• _Task_
Write the data below out again, exactly as each line reads.

========

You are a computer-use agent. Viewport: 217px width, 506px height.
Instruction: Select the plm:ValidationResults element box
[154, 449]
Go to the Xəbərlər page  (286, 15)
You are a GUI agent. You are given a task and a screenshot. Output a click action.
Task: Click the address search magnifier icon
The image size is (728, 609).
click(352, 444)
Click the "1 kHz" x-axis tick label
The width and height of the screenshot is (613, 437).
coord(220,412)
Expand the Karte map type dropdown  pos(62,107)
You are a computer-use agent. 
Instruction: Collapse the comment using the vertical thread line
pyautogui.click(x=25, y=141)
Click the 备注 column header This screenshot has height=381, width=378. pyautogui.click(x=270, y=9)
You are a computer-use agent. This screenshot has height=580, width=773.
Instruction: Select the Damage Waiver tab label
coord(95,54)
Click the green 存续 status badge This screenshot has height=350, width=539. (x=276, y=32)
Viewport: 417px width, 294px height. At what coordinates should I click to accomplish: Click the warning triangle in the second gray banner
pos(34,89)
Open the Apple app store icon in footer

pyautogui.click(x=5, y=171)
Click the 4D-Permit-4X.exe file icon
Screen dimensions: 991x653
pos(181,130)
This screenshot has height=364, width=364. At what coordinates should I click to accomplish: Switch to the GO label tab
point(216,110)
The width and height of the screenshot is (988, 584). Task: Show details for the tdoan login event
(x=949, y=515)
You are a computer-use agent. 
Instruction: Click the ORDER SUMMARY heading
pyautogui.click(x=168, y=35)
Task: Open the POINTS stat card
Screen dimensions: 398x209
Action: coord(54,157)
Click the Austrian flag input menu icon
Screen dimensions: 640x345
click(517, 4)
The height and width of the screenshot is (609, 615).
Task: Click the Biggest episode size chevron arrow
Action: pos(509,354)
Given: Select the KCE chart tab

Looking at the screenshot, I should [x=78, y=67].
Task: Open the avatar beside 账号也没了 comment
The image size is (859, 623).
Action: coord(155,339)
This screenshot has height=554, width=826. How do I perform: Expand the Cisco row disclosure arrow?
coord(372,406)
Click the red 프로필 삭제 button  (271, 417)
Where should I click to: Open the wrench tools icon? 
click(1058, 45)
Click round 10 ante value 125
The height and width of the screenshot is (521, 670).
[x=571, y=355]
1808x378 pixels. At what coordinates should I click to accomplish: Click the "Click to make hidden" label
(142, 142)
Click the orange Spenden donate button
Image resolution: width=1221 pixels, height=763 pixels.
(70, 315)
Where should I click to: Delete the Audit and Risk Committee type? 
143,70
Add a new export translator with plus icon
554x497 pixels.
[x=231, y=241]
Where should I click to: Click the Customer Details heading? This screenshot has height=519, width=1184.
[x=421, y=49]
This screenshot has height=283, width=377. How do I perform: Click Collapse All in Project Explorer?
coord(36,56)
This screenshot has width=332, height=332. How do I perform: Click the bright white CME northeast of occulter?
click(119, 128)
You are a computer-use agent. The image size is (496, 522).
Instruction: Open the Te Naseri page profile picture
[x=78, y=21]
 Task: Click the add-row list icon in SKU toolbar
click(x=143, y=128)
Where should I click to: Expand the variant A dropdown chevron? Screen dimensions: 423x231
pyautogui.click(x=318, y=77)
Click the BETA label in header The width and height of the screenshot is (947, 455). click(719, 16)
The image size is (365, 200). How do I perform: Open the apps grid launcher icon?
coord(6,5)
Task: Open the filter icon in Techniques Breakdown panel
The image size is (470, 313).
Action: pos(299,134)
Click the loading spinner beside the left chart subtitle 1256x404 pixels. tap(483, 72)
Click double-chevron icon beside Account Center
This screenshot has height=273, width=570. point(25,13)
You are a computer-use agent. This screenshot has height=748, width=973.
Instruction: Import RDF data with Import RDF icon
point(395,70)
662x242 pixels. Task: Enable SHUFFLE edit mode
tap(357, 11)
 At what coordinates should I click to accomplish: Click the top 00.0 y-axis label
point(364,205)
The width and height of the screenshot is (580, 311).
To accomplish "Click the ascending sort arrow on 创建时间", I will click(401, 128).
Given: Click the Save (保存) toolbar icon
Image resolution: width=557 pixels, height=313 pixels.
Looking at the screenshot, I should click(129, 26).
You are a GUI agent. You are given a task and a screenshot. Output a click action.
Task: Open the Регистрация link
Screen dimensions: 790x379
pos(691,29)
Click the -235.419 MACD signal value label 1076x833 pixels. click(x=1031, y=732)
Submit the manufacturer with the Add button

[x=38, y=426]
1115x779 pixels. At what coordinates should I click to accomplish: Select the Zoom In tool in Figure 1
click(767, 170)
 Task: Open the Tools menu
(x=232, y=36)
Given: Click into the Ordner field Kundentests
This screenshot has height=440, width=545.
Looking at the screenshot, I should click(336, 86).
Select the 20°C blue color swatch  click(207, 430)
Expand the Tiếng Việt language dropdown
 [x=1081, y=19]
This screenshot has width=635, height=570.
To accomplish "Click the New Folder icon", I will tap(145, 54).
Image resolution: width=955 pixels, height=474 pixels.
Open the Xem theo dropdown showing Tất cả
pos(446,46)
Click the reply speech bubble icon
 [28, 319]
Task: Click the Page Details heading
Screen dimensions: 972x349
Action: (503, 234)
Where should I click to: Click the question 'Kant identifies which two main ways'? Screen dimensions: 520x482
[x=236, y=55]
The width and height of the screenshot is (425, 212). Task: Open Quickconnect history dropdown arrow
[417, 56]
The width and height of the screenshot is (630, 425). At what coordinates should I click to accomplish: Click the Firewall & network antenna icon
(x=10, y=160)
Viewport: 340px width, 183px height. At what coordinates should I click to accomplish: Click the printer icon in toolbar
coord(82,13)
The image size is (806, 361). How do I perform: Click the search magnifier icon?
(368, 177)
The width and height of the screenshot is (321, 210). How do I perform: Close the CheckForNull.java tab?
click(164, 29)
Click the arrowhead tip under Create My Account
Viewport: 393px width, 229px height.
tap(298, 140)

========

• _Solved exercise_
You are a computer-use agent. Viewport: 217px width, 506px height.
Instruction: Select the plm:ValidationResults element box
[154, 449]
Go to the Xəbərlər page  (286, 15)
You are a GUI agent. You are given a task and a screenshot. Output a click action.
Task: Click the address search magnifier icon
The image size is (728, 609).
click(352, 444)
Click the "1 kHz" x-axis tick label
The width and height of the screenshot is (613, 437).
coord(220,412)
Expand the Karte map type dropdown  pos(62,107)
You are a computer-use agent. 
Instruction: Collapse the comment using the vertical thread line
pyautogui.click(x=25, y=141)
Click the 备注 column header This screenshot has height=381, width=378. pyautogui.click(x=270, y=9)
You are a computer-use agent. This screenshot has height=580, width=773.
Instruction: Select the Damage Waiver tab label
coord(95,54)
Click the green 存续 status badge This screenshot has height=350, width=539. (x=276, y=32)
Viewport: 417px width, 294px height. At what coordinates should I click to accomplish: Click the warning triangle in the second gray banner
pos(34,89)
Open the Apple app store icon in footer

pyautogui.click(x=5, y=171)
Click the 4D-Permit-4X.exe file icon
Screen dimensions: 991x653
pos(181,130)
This screenshot has height=364, width=364. At what coordinates should I click to accomplish: Switch to the GO label tab
point(216,110)
The width and height of the screenshot is (988, 584). Task: Show details for the tdoan login event
(x=949, y=515)
You are a computer-use agent. 
Instruction: Click the ORDER SUMMARY heading
pyautogui.click(x=168, y=35)
Task: Open the POINTS stat card
Screen dimensions: 398x209
Action: coord(54,157)
Click the Austrian flag input menu icon
Screen dimensions: 640x345
click(517, 4)
The height and width of the screenshot is (609, 615).
Task: Click the Biggest episode size chevron arrow
Action: pos(509,354)
Given: Select the KCE chart tab

Looking at the screenshot, I should [x=78, y=67].
Task: Open the avatar beside 账号也没了 comment
The image size is (859, 623).
Action: coord(155,339)
This screenshot has height=554, width=826. How do I perform: Expand the Cisco row disclosure arrow?
coord(372,406)
Click the red 프로필 삭제 button  (271, 417)
Where should I click to: Open the wrench tools icon? 
click(1058, 45)
Click round 10 ante value 125
The height and width of the screenshot is (521, 670).
[x=571, y=355]
1808x378 pixels. At what coordinates should I click to accomplish: Click the "Click to make hidden" label
(142, 142)
Click the orange Spenden donate button
Image resolution: width=1221 pixels, height=763 pixels.
(70, 315)
Where should I click to: Delete the Audit and Risk Committee type? 
143,70
Add a new export translator with plus icon
554x497 pixels.
[x=231, y=241]
Where should I click to: Click the Customer Details heading? This screenshot has height=519, width=1184.
[x=421, y=49]
This screenshot has height=283, width=377. How do I perform: Click Collapse All in Project Explorer?
coord(36,56)
This screenshot has width=332, height=332. How do I perform: Click the bright white CME northeast of occulter?
click(119, 128)
You are a computer-use agent. The image size is (496, 522).
Instruction: Open the Te Naseri page profile picture
[x=78, y=21]
 Task: Click the add-row list icon in SKU toolbar
click(x=143, y=128)
Where should I click to: Expand the variant A dropdown chevron? Screen dimensions: 423x231
pyautogui.click(x=318, y=77)
Click the BETA label in header The width and height of the screenshot is (947, 455). click(719, 16)
The image size is (365, 200). How do I perform: Open the apps grid launcher icon?
coord(6,5)
Task: Open the filter icon in Techniques Breakdown panel
The image size is (470, 313).
Action: pos(299,134)
Click the loading spinner beside the left chart subtitle 1256x404 pixels. tap(483, 72)
Click double-chevron icon beside Account Center
This screenshot has height=273, width=570. point(25,13)
You are a computer-use agent. This screenshot has height=748, width=973.
Instruction: Import RDF data with Import RDF icon
point(395,70)
662x242 pixels. Task: Enable SHUFFLE edit mode
tap(357, 11)
 At what coordinates should I click to accomplish: Click the top 00.0 y-axis label
point(364,205)
The width and height of the screenshot is (580, 311).
To accomplish "Click the ascending sort arrow on 创建时间", I will click(401, 128).
Given: Click the Save (保存) toolbar icon
Image resolution: width=557 pixels, height=313 pixels.
Looking at the screenshot, I should click(129, 26).
You are a GUI agent. You are given a task and a screenshot. Output a click action.
Task: Open the Регистрация link
Screen dimensions: 790x379
pos(691,29)
Click the -235.419 MACD signal value label 1076x833 pixels. click(x=1031, y=732)
Submit the manufacturer with the Add button

[x=38, y=426]
1115x779 pixels. At what coordinates should I click to accomplish: Select the Zoom In tool in Figure 1
click(767, 170)
 Task: Open the Tools menu
(x=232, y=36)
Given: Click into the Ordner field Kundentests
This screenshot has height=440, width=545.
Looking at the screenshot, I should click(336, 86).
Select the 20°C blue color swatch  click(207, 430)
Expand the Tiếng Việt language dropdown
 [x=1081, y=19]
This screenshot has width=635, height=570.
To accomplish "Click the New Folder icon", I will tap(145, 54).
Image resolution: width=955 pixels, height=474 pixels.
Open the Xem theo dropdown showing Tất cả
pos(446,46)
Click the reply speech bubble icon
 [28, 319]
Task: Click the Page Details heading
Screen dimensions: 972x349
Action: (503, 234)
Where should I click to: Click the question 'Kant identifies which two main ways'? Screen dimensions: 520x482
[x=236, y=55]
The width and height of the screenshot is (425, 212). Task: Open Quickconnect history dropdown arrow
[417, 56]
The width and height of the screenshot is (630, 425). At what coordinates should I click to accomplish: Click the Firewall & network antenna icon
(x=10, y=160)
Viewport: 340px width, 183px height. At what coordinates should I click to accomplish: Click the printer icon in toolbar
coord(82,13)
The image size is (806, 361). How do I perform: Click the search magnifier icon?
(368, 177)
The width and height of the screenshot is (321, 210). How do I perform: Close the CheckForNull.java tab?
click(164, 29)
Click the arrowhead tip under Create My Account
Viewport: 393px width, 229px height.
tap(298, 140)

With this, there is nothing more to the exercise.